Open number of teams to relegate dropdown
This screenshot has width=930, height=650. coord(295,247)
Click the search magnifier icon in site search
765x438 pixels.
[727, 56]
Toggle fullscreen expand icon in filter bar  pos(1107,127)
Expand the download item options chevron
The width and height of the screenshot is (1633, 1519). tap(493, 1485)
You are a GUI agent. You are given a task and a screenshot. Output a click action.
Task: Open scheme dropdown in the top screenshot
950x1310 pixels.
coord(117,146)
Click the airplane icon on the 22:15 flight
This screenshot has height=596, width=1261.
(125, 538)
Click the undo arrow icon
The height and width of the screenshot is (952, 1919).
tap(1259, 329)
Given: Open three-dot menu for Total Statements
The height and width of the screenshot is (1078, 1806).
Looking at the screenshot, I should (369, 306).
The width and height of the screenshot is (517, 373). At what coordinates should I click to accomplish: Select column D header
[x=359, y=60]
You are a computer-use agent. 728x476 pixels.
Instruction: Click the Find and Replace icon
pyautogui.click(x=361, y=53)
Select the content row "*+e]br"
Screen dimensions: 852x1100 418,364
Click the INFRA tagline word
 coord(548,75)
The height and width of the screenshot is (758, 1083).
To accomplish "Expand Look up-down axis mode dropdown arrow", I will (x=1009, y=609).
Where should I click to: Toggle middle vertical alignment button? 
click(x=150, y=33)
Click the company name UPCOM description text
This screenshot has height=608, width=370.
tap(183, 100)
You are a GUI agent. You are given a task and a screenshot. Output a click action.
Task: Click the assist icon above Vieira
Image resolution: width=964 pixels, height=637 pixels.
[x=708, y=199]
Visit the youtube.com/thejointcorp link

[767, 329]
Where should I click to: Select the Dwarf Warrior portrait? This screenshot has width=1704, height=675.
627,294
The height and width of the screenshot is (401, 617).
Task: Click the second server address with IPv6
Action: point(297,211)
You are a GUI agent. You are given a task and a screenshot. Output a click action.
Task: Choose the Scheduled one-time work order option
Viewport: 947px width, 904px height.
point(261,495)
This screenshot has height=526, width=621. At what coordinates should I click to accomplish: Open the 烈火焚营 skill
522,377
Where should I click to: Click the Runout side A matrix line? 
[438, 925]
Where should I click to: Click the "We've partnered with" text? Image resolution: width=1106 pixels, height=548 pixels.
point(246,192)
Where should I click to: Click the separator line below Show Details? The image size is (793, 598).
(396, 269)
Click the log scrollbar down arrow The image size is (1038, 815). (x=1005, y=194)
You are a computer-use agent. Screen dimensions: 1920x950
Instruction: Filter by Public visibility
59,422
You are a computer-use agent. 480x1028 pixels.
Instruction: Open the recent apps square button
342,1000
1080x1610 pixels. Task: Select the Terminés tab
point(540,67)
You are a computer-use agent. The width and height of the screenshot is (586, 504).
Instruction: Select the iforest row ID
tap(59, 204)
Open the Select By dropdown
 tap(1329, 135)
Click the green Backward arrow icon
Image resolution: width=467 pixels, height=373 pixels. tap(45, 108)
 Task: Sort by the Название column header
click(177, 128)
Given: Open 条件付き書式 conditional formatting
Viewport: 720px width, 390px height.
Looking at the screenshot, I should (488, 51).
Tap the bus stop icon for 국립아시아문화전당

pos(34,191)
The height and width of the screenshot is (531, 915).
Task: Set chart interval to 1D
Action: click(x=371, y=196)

++++++++++++++++++++

What is needed is an exact copy of the lines from the one containing "Open the Select By dropdown" through the last line of the records, and nothing else.

▸ Task output
Open the Select By dropdown
 tap(1329, 135)
Click the green Backward arrow icon
Image resolution: width=467 pixels, height=373 pixels. tap(45, 108)
 Task: Sort by the Название column header
click(177, 128)
Given: Open 条件付き書式 conditional formatting
Viewport: 720px width, 390px height.
Looking at the screenshot, I should (488, 51).
Tap the bus stop icon for 국립아시아문화전당

pos(34,191)
The height and width of the screenshot is (531, 915).
Task: Set chart interval to 1D
Action: click(x=371, y=196)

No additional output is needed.